**Instructions to follow**.
Continue the report on the breast cancer cryoablation study from where it stops.

**Supplied passage**.
(HealthDay News) — Cryoablation seems to be a promising therapeutic option for early-stage invasive ductal breast cancers (IFDC), according to a study presented at the annual meeting of the American Society of Breast Surgeons, held from April 30–May 4 in Las Vegas.

Rache Simmons, MD, from the Weill Cornell Breast Center in New York City, and colleagues conducted a phase II trial to explore the effectiveness of cryoablation in the treatment of early-stage IFDC in 86 patients (87 breast cancers). A cryoprobe was inserted percutaneously into the targeted lesion and patients underwent ablation using a freeze-thaw-freeze cycle.

The researchers found that in pathologic assessment, cryoablation was successful in 69.0% of cancers, and residual IFDC and/or ductal carcinoma in situ (DCIS) were seen in 31.0% of cancers. Using a definition of successful cryoablation as no residual IFDC, 80.5% of cancers showed successful cryoablation. Using a definition of no residual IFDC/DCIS or enhancement on the post-ablation magnetic resonance imaging, 75.9% of breasts underwent successful cryoablation and 24.1% were failures.

**Data excerpts**.
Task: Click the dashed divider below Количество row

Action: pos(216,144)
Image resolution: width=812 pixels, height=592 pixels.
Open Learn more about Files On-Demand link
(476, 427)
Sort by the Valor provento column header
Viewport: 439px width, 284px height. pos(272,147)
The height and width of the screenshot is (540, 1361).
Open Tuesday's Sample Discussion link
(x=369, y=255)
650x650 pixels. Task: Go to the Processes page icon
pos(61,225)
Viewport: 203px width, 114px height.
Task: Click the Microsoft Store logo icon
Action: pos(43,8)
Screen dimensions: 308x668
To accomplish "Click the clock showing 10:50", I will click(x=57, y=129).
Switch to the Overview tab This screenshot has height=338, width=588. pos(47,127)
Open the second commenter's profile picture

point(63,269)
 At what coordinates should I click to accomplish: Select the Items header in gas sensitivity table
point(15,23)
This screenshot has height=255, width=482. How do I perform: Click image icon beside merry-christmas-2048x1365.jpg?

**Output of the exercise**.
“Clearly the benefits of cryoablation for breast cancer treatment are numerous. This study shows that it can be quite effective,” Simmons said in a statement. “Possibly some women may be able to take advantage of the technique within the next few years by participating in a trial of cryoablation used without follow-up surgery — perhaps even sooner.”